Ask any S. African what’s wrong with their country and more often than not, you will get the same answer – it’s the people.

Because of all they have endured and overcome, S. Africa’s citizens deeply love their country.  Yet, due to empty governmental promises since the Apartheid, competition over resources, lack of education, an enormous divide between the rich and the poor, inadequate housing, as well as wars and genocide in neighboring countries, S. Africa has shown a propensity for violence, crime, xenophobia and corruption.

S. Africa, in the last 14 years, has emerged from the pit of Apartheid to become a new democracy and dubbed the “Rainbow Nation“.  Few countries have gone through as much social change and revolution since 1994.  Based on that, it is difficult to know where the country “should” be. 

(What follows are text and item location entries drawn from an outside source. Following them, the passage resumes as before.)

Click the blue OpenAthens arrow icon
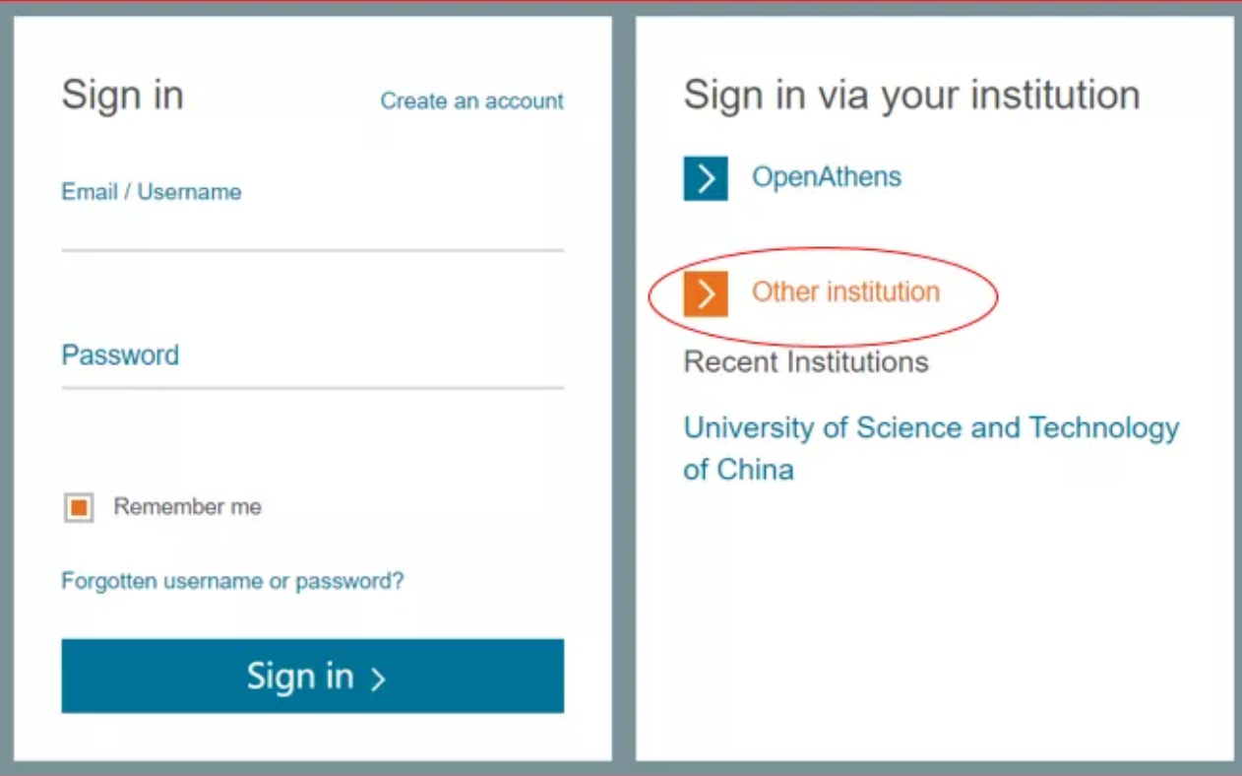The height and width of the screenshot is (776, 1242). point(705,178)
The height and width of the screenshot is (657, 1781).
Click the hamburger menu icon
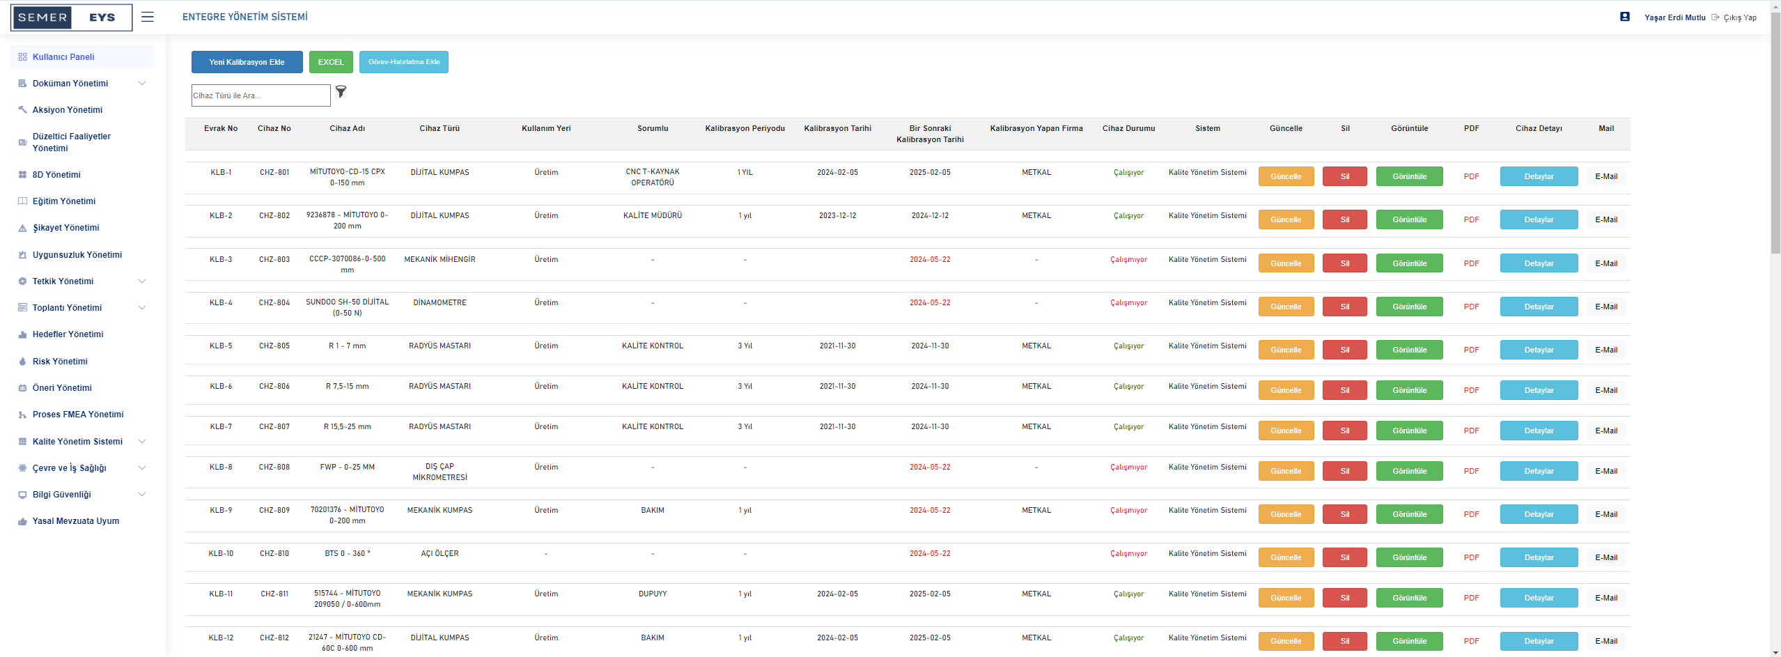[x=147, y=17]
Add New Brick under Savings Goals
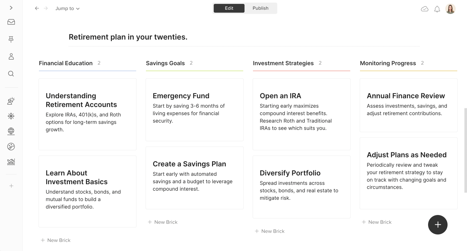Screen dimensions: 467x251 [163, 222]
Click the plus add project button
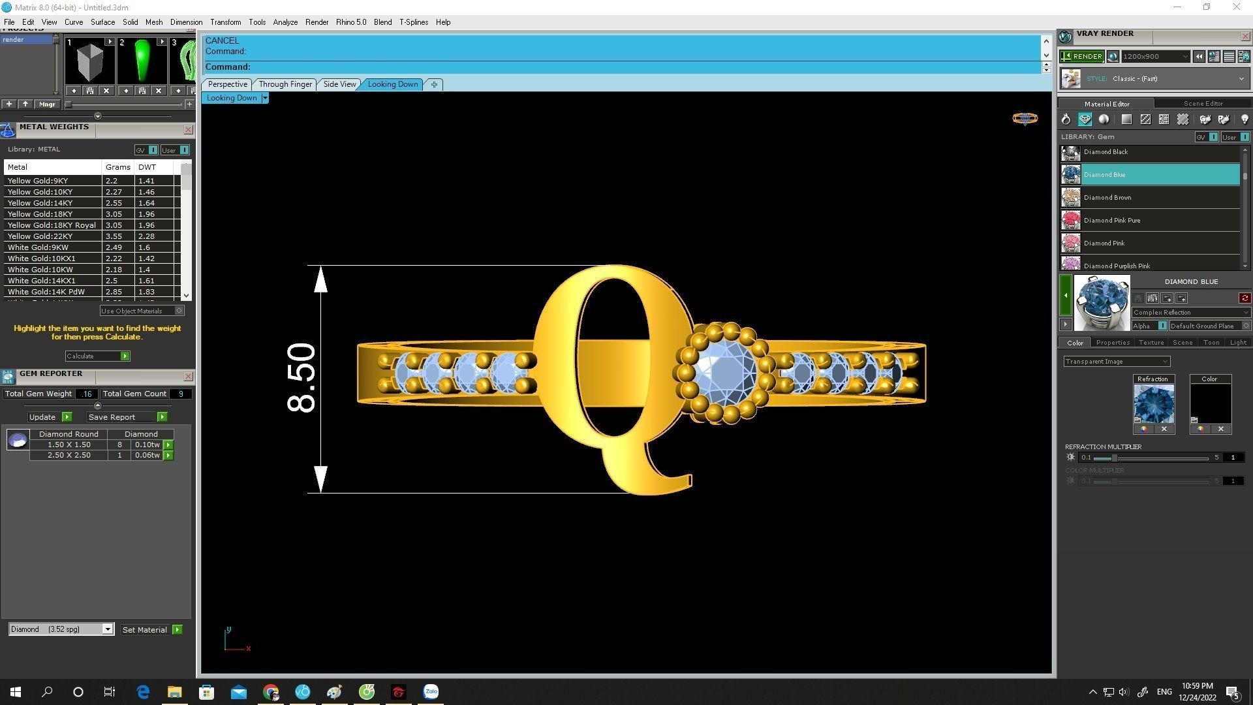Viewport: 1253px width, 705px height. pyautogui.click(x=8, y=104)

A S. African woman shared an interesting analogy with me on the place ride from Jo’burg to London.  She said if American Indians still made up the majority population in the U.S., what would happen if one day the majority of government control was handed back to them?  How would such a thing be handled among tribal groups, let alone Blacks, Whites, Asians, Hispanics, etc?  Undoubtedly, cultures would clash, values would differ, education and language would change and so on – perhaps for the better, perhaps for the worse, perhaps both.  Where would America be 14 years from that day?  It seems like a remote notion, but it is essentially what happened in S. Africa.

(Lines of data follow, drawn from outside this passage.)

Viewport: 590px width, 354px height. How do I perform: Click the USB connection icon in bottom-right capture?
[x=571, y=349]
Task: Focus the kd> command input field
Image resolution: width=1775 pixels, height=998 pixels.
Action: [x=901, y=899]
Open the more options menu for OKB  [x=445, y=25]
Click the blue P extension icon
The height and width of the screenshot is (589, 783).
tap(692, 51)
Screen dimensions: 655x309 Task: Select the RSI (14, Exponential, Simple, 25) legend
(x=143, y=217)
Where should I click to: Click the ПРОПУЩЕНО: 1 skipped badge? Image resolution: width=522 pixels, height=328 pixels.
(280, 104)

As conditions worsen in Zimbabwe, civil war ravages the DRC and unemployment, inflation and AIDS rise in the region, S. Africa will certainly bear the influx of migration from fellow Africans desperately seeking safety and a better quality of life.   

With increased attention being paid to the country that will play host to the 2010 World Cup, S. Africa faces not only the challenges of migration, xenophobia, a transtitioning government and Zimbabwe, but must also prove to its citizens and the world that it is capable of handling those challenges successfully. 

I’m well aware that the two+ weeks I spent in the country makes me anything but an expert on its intra-workings, culture and nuances.  However, what I take with me from our excursion is that many people of S. Africa share a great hope and love for their country and need a government with the strength, leadership, desire and conviction to demonstrate it feels the same.